Now, let's talk implementation. As a young developer, I was proud to make my share of "realtime" apps that used one of the below approaches:

  • HTTP Polling
  • Firebase
  • Supabase
  • Single host socket.io chat application

HTTP Polling is not perfect for usecases where lower latency is required.

Firebase and Supabase are Backend as a service tools that are popularly used by beginners as well as small developer teams. These provide an abstraction to subscribe to the entire Database changes. While this works for some scenarios, it may not be suitable for everything. Either ways, it's useful to understand the underlying infrastructure and work on our system design knowledge.

"How to make a websocket chat application using socket.io" is a very common and cool tutorial. It gave me my first dip into working with and understanding the WebSocket protocol. In this article, we will explore and build on top of this set up. Explore how well it scales.

The Project - Tic Tac Toe

Instead of the boring old chat application, for our demo, we will build an online multiplayer Tic Tac Toe application with the following goals:

  1. Horizontally scalable (Optimize throughput)
  2. Self Healing

We'll also go over different scenarios and theoretical concepts involved for the same.

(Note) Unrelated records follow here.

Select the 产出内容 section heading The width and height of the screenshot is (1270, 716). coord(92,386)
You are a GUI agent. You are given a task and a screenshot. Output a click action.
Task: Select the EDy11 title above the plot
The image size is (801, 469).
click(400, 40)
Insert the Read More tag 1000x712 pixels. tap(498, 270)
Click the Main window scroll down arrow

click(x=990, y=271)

You can find the code deployed and play it with friends 😄. The source code is available on GitHub.

This frontend is a simple React Application, the Backend is written using Node.js, Express, Prisma. Socket.io is used on both client and server side as a lightweight abstraction on top of the websocket protocol. RabbitMQ is used for Pub Sub.

Architecture Overview

Architecture diagram

There is 4 different kind of components in use:

  1. Layer 4 Load Balancer
  • Is aware of the health of server instances in real time.
  • Does automatic reconfiguration of routing when a server instance goes down or goes back up.
  • Can be horizontally scaled if required.
  1. Server instances
  • Handles creating and assigning a new session.
  • Handles business logic of Tic Tac Toe
  • Publishes to "new-move" topic when a player makes a move.
  • Listens to "new-move" topic and emits it back to client's socket connection
  • Can be horizontally scaled by adding more instances and keeping the Load Balancer aware.
  1. Database
  • Stores Session and Game State information
  • Acts as a Fail Safe if the Queue/WebSocket system goes down.
  • Reads can be Horizontally scaled using Read Replicas
  • Writes may be scaled using Sharding if it fits the use case.
  1. Queue
  • Configured in Pub/Sub architecture.
  • Can be horizontally scaled by adding more nodes to the cluster.

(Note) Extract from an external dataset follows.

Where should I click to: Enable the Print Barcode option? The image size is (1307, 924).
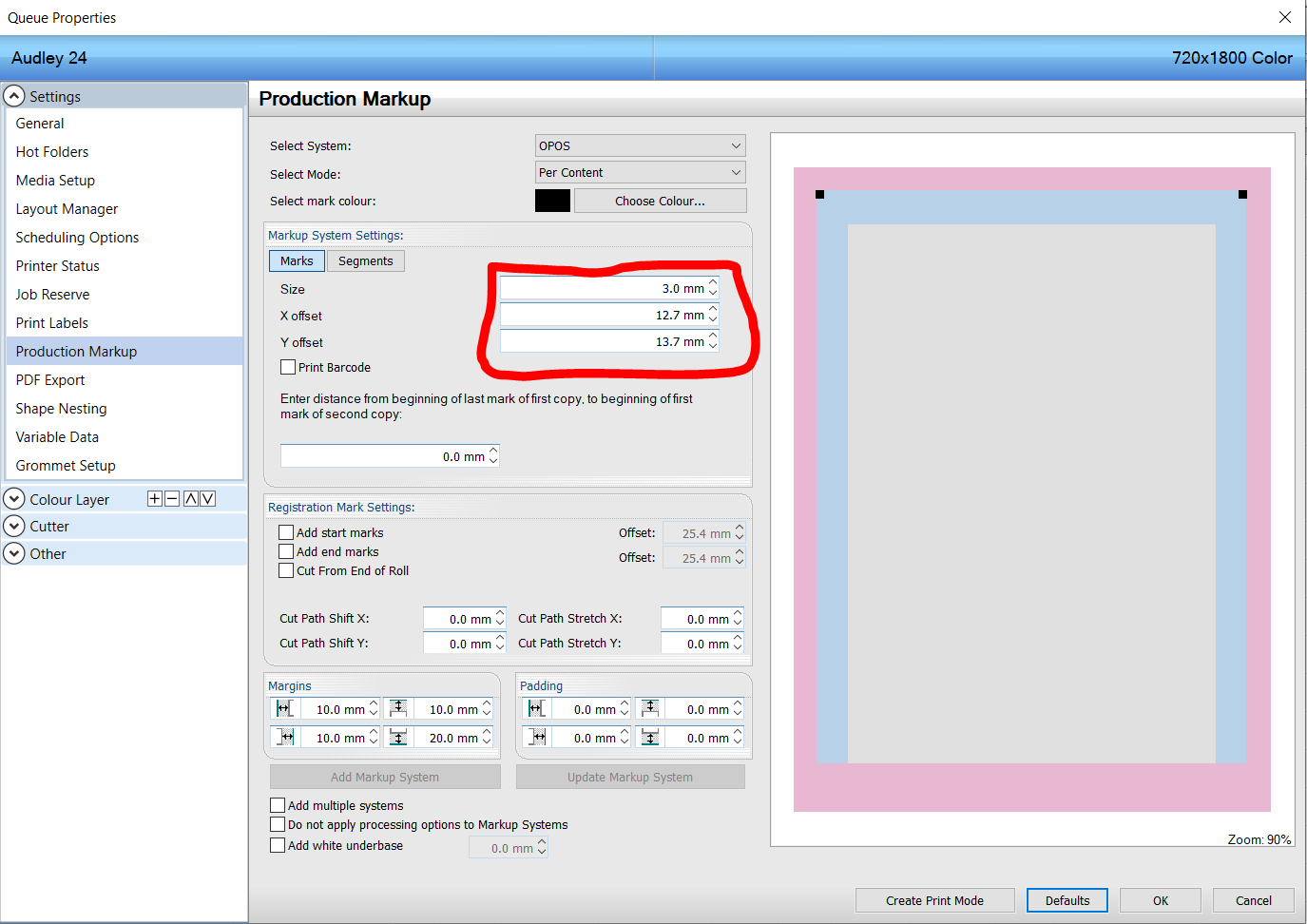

Pub/Sub Architecture in real-time applications

In real-time applications, Pub/Sub is commonly used for distributing messages to multiple clients without direct coupling between producer and consumer. One key aspect to take away is that, producers, consumers, as well as the queue itself can be horizontally scaled and scaled separately.

Scaling dynamics of queues:

  • More cores/nodes are utilized for tasks like processing, routing, and delivering messages. These facilitate more throughput in the system.
  • More memory helps in higher retention of messages. As the number of topics or the message load increase, memory usage can grow substantially. Setting limits on message retention and leveraging disk storage for older messages can help prevent memory exhaustion.

Building Resilient Systems

  • On the server side, if a client disconnects, it needs to cleanup/deregister its callback/subscription to listening to the pub/sub queue.
  • If an unexpected disconnection happens on the client side (Example, server crashes), the client should try to automatically reconnect.
  • This system is self-healing, and inspite of sticky sessions, scales well horizontally.

Architectural Considerations and strategies

  • Distributed state may not be same at all places at any point of time (Eventual consistency). Your system needs to understand and adopt such that the key information is obtained and used correctly.
  • Idempotency, baked into the system adds simplicity. It ensures that the same operation can be repeated multiple times without changing the result beyond the initial application. This is important in case of network failures.
  • Example - I send the state of the entire game on each new move to both clients instead of just the move. This way, if a client misses a move, or has some glitch, it can catch up by just updating the state.
  • Most pub/sub implementations designed in a way that I cannot have shortlived dynamic topics. I publish to a singular shared topic such as "new-move" then each service subscribed to it does its own filtering.
  • It is worth noting that when we are trying to optimize for throughput, this "filtering" can be a bottleneck. It is important to understand the tradeoffs and optimize accordingly.